QUEENS, N.Y. - The Queens District Attorney’s Office will not prosecute a man who was apparently placed in a chokehold by a police officer during an arrest for disorderly conduct over the weekend.
“There must be zero tolerance for police misconduct,” a spokesperson from the office said in a statement. “We take these allegations very seriously and an active investigation is underway.
A bystander caught the incident on camera Sunday morning on the boardwalk in Rockaway Park. Cell phone footage shows four officers attempting to arrest Ricky Bellevue, who is Black, and was allegedly harassing people on the boardwalk. Officer David Afanador put Bellevue in what appears to be a chokehold – until another officer tapped him and convinced him to let up.
A few hours after the incident, the NYPD released body camera footage from the arrest. It shows Bellevue and two other men taunting and cursing at officers. They tackled Bellevue to the ground after he appeared to grab something out of a trash can and asked officers if they were scared.
Police Commissioner Dermot Shea suspended Afanador without pay Sunday evening, and said that a full investigation is underway.
According to Bellevue’s lawyer, the chokehold was an example of excessive force that left him injured, with a gash on the back of his head that “took all of his hair off and all of his skin off.”

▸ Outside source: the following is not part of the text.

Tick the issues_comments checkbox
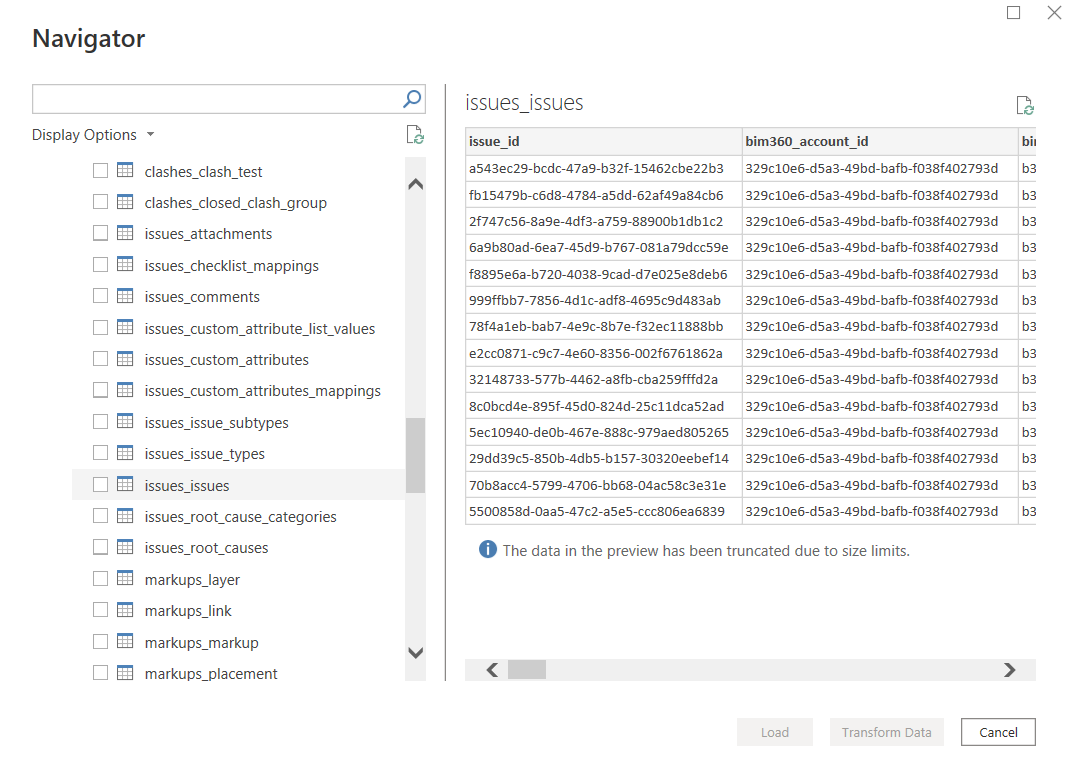 pyautogui.click(x=100, y=296)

This incident comes amid ongoing protests – in New York City and nationwide – after George Floyd was killed by a Minnesota police officer who held him in a chokehold.
Just nine days prior to Bellevue’s viral arrest, Governor Cuomo signed a state law that states officers who injure or kill a person using a chokehold can be charged with a felony.
The City Council also approved a bill that would charge police officers with a misdemeanor for using a chokehold, regardless of injury.